| TASK STATEMENT |
For the entries that follow, say how many lines hold the string "rating", with nothing else in the reply.

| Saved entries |
┌──

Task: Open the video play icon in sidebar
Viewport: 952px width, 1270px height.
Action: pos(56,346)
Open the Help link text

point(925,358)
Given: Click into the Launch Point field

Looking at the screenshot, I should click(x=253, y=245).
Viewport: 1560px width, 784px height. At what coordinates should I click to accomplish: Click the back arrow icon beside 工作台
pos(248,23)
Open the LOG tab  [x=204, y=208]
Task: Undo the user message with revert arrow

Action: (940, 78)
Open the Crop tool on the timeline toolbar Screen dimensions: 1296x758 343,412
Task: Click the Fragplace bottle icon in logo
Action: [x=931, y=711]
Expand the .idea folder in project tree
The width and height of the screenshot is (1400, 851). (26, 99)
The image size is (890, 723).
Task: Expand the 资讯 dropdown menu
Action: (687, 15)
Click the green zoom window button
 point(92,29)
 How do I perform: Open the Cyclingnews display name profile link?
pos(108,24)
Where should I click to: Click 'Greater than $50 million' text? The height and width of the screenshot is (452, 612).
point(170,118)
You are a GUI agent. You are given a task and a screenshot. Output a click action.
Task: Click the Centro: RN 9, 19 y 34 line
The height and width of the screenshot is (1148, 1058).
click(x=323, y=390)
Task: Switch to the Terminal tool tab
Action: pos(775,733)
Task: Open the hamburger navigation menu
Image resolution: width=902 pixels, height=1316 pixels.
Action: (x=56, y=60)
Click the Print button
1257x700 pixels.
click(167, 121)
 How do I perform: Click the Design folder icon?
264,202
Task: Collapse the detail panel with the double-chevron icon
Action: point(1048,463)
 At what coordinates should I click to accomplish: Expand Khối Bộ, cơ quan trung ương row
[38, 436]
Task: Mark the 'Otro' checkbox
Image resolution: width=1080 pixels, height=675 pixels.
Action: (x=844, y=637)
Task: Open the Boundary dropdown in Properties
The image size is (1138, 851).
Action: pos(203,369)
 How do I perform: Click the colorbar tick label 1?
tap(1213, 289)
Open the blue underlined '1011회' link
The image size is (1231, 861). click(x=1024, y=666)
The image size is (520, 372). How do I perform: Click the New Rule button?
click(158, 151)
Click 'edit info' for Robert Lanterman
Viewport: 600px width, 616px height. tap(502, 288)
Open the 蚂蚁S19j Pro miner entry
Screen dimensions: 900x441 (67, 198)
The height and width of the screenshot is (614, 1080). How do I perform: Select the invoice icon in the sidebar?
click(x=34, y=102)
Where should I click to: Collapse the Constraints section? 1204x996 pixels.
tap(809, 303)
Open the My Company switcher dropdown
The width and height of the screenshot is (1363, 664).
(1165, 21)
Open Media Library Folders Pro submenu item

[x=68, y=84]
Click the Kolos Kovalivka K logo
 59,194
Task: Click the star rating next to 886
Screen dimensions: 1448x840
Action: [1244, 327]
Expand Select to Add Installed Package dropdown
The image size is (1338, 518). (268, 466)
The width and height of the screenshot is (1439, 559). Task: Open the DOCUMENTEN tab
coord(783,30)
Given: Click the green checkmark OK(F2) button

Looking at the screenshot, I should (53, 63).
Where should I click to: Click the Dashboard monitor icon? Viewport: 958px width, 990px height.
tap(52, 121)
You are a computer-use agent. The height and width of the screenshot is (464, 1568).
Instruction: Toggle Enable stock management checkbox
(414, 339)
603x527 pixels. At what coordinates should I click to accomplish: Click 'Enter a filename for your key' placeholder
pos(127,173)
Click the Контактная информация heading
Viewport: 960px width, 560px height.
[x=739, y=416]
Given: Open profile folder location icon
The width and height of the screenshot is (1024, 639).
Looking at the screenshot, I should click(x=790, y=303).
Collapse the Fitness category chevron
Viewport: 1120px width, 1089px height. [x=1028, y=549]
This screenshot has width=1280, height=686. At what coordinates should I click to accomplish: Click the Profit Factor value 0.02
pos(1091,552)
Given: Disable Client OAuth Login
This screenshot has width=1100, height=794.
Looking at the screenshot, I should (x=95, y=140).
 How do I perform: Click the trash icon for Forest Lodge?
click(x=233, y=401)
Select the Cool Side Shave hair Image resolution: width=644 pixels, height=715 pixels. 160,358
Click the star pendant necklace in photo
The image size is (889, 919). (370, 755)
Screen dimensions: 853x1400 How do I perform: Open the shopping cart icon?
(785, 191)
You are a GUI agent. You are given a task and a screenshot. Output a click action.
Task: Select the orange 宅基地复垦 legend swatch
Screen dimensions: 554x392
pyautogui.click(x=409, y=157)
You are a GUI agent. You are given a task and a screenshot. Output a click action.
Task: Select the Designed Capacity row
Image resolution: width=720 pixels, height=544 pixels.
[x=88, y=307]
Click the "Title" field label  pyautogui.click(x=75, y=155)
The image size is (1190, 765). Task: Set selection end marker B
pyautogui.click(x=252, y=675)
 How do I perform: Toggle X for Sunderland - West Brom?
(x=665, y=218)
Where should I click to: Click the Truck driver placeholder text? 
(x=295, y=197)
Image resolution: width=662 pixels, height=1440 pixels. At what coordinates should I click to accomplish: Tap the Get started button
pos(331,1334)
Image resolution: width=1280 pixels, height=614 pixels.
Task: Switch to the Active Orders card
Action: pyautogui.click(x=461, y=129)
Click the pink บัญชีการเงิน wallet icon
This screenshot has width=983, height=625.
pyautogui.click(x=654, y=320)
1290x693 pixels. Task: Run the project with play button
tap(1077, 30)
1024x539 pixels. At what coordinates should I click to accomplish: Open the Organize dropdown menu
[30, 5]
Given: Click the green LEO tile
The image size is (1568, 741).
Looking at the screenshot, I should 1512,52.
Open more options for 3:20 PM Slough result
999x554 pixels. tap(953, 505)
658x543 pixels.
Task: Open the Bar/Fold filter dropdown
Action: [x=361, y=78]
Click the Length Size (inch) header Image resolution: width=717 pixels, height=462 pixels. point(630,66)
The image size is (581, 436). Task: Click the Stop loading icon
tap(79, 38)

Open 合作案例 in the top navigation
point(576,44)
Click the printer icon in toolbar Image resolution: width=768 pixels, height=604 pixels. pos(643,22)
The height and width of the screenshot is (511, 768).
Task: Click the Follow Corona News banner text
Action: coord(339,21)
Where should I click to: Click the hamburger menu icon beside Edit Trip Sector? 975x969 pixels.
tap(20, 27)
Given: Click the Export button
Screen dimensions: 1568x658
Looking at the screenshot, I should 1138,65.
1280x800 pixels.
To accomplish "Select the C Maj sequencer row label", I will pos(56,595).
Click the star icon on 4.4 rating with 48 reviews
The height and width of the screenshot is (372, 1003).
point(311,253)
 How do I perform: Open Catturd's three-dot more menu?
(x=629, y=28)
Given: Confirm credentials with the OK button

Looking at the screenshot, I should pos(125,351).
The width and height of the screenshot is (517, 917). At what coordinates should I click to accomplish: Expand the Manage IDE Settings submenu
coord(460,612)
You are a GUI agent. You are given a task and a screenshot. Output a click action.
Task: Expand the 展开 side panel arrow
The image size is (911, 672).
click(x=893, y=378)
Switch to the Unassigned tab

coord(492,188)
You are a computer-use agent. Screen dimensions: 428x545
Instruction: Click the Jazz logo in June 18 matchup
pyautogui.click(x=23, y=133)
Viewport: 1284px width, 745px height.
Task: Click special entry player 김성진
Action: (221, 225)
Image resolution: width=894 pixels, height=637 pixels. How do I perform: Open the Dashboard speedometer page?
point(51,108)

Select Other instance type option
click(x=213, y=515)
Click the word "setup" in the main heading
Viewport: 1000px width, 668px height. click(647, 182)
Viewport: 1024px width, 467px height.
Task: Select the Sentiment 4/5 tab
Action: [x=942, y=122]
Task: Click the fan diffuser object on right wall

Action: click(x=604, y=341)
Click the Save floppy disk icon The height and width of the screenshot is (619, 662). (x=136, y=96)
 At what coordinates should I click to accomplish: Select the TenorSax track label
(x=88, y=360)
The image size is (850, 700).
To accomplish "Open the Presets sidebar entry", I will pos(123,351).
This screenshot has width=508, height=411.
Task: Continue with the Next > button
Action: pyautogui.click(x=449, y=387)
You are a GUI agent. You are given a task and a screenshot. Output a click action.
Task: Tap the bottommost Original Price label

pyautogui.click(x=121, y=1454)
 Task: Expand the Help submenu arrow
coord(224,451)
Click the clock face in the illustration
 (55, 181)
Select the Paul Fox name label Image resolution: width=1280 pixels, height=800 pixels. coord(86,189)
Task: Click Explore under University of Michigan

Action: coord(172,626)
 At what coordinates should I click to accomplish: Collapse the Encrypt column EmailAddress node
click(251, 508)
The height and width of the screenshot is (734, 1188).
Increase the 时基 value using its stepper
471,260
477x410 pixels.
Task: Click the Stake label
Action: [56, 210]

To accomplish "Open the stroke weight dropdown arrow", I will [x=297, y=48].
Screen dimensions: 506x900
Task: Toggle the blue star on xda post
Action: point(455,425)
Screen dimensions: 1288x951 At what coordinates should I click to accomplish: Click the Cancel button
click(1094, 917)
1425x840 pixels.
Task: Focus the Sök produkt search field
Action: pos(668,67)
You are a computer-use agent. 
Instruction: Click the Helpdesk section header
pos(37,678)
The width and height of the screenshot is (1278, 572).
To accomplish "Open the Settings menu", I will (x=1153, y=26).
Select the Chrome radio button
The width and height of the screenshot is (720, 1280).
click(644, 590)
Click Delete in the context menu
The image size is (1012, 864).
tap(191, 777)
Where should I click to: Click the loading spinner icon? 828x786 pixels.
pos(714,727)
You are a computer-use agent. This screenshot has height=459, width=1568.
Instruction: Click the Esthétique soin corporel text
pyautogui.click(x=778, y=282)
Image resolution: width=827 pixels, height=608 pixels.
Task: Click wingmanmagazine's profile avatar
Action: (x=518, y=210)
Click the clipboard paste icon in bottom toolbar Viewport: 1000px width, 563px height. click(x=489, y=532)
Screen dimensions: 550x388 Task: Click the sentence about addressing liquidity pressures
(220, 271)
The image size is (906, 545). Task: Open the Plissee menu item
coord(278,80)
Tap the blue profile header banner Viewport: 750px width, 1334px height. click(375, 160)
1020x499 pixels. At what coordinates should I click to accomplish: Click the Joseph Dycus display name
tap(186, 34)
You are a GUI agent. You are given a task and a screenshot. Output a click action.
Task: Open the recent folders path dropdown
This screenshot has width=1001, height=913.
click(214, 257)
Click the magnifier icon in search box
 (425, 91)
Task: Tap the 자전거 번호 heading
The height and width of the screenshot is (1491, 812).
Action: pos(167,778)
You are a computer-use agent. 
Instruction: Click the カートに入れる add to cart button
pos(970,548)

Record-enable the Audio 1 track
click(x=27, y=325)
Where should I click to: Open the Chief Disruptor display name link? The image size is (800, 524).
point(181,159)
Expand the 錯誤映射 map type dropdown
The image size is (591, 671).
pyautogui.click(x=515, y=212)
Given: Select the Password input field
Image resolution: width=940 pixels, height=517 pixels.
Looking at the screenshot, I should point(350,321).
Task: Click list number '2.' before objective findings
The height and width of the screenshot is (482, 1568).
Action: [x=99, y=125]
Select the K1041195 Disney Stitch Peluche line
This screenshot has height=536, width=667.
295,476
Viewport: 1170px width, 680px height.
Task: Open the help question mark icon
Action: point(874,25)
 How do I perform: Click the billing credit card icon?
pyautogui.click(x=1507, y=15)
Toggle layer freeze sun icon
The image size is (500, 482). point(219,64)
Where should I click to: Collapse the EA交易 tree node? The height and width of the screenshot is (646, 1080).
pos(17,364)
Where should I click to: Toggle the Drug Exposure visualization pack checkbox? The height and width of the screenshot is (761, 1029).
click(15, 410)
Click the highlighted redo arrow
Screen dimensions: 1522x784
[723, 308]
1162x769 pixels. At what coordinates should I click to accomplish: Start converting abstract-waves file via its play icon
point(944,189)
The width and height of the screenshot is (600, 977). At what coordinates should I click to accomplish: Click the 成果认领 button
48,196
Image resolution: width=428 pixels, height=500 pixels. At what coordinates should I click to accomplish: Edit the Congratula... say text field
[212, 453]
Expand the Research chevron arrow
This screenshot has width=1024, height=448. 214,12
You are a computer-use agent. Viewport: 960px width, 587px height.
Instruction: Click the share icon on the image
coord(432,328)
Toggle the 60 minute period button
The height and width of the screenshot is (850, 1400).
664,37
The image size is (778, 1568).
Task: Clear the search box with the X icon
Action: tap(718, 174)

└──

| EXERCISE OUTPUT |
2